MIAMI — The giant African land snail, which can grow to the size of a fist and carries a parasite that causes meningitis, was declared extirpated from South Florida last year after a decades-long human-versus-pest battle.
They are baaaack.
The fearsome slugs — known to invasive species connoisseurs as GALS — were spotted in June by a gardener in Pasco County, north of Tampa, the first time a population of them has been found outside of South Florida.
To try to contain them, state officials placed part of Pasco County in the New Port Richey area under quarantine this week. No plants, yard waste, debris, compost, or building materials can legally be removed without a permit, for fear that clinging molluscs will spread. The quarantine extends within about a half-mile radius of the identified snail population and may change or increase if more snails are found.
The snails’ comeback was a surprising and unwelcome development in a state where wildlife regularly makes headlines — a record-breaking, 215-pound Burmese python was captured in the Everglades late last year — and where invasive species routinely wreak havoc. During one particularly rainy spring a few years ago, exterminators in Palm Beach County received a flurry of calls about Bufo frogs, whose toxin is so poisonous it can kill dogs found mating in swimming pools.
“Pasco County is a lot drier than South Florida because you have a lot of brush,” said Bill Kern, an associate professor at the University of Florida who specializes in nuisance wildlife management. Giant African land snails generally “like moist and dense vegetation.”
“Of course, in areas that are irrigated, such as in nurseries or in home landscapes, they will be perfectly happy,” he added.

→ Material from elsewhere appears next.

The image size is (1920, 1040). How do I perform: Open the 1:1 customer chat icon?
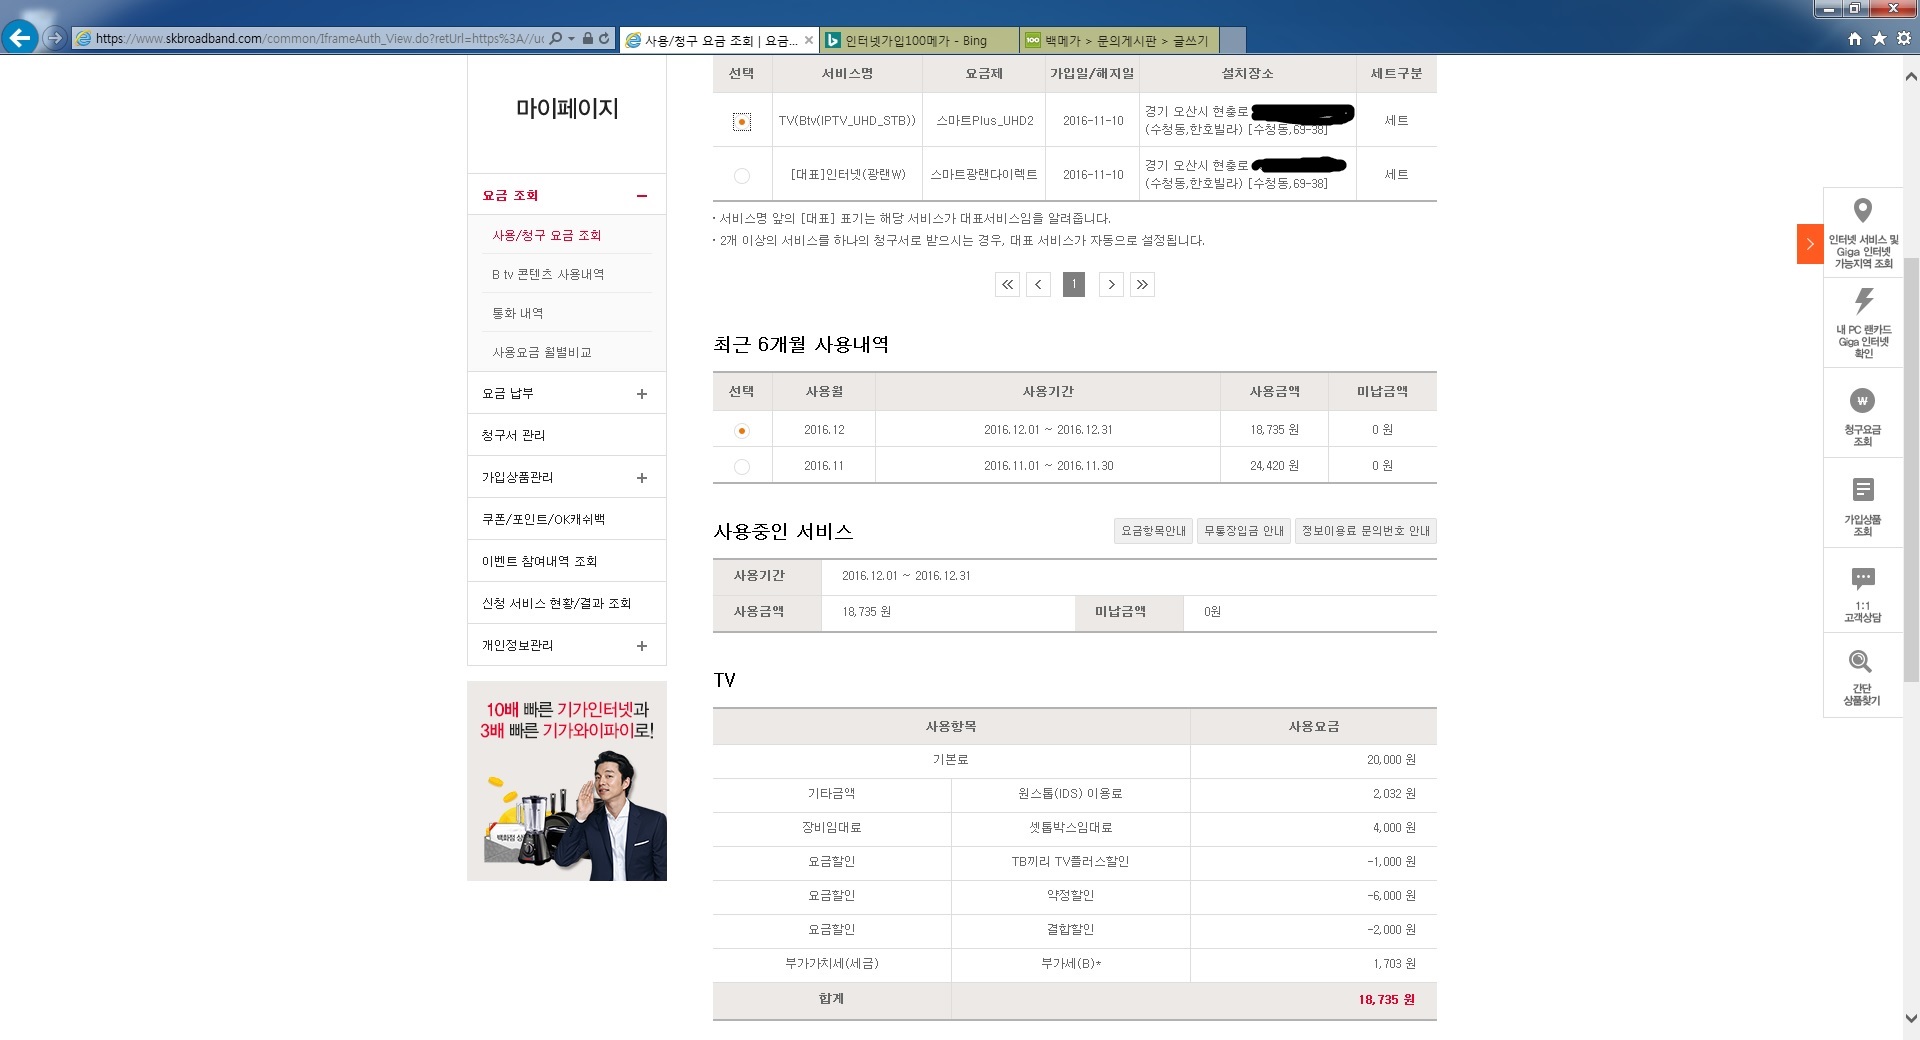[x=1862, y=578]
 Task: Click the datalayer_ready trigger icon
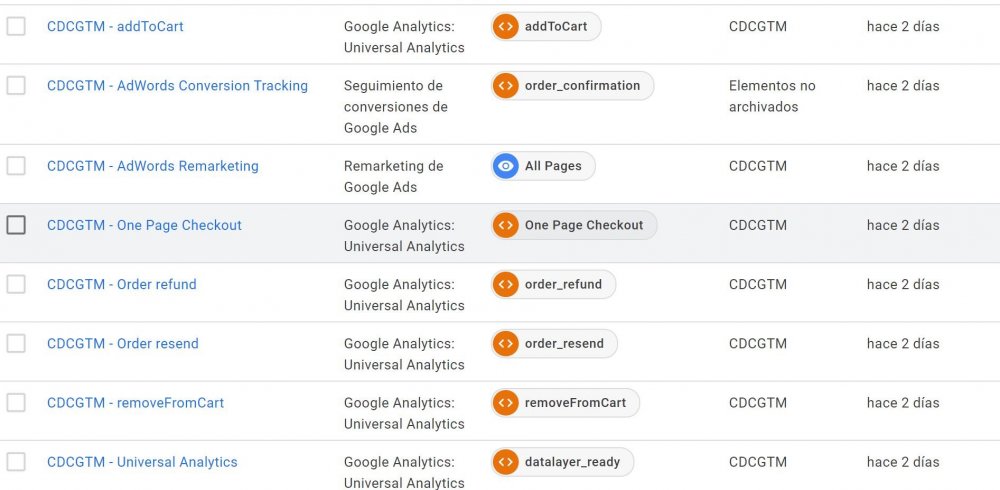click(x=506, y=462)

Giant African land snails are “one of the most invasive pests on the planet,” according to the Florida Department of Agriculture and Consumer Services. They eat more than 500 types of plants – and also feed on plaster, “as a source of calcium”. They hide in cool, moist places during the day, feed at night, and lay many thousands of eggs in their lifetime. Some snails can grow up to eight inches long and five inches wide.
They can also carry a parasite, the rat lungworm, which causes meningitis in humans and animals—if, say, people eat unwashed lettuce or other produce on which the host snail has slithered, leaving behind a trail of mucus.

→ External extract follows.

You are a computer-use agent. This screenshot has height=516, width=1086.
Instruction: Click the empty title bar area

“DO NOT HANDLE SNAILS WITHOUT GLOVES!” warned the Ministry of Agriculture.
Dealing with invasive species that are destructive rather than just a nuisance can be very expensive, Dr. Kern noted. Florida residents spend about $100 million a year to fight a single pest: the West Indian drywood termite.
On Wednesday, the state began treating a quarantine area in Pasco County with snail bait that contains metaldehyde, a pesticide approved for use on vegetable and ornamental crops, fruit trees and other plants that disrupts the digestive system of giant African land snails and kills them.
Mellon, a rescue Labrador specifically trained to detect giant African land snails, was “actively scouting” the area, according to the Agriculture Department, which has several pest-sniffing dogs. (They sit down when they smell a snail.)
Florida has exterminated snails twice before: last year, after they appeared in Miami-Dade County in 2011, and in 1975, after they were first discovered in the state in 1969. The Department of Agriculture announced in 2021. , that the giant African land snail had not been found in Miami-Dade County since 2017 after an eradication effort that collected more than 168,000 snails.
The snails identified in Pasco County look different than those previously seen in Miami-Dade County: Their flesh is creamy white, not grayish brown.
The discoloration has state officials suspecting that Pasco County’s snail population may have started from a pet snail released into the wild. The creamy white flesh “is the more desirable trait for the illegal pet trade,” said Christina Chitti, director of public information for the Agriculture Department’s Plant Industry Division. Giant African land snails are illegal to import into the United States without a permit.
It’s just a hunch, though. “We probably won’t know how the population of Pasco County came to be,” Dr. Kern said.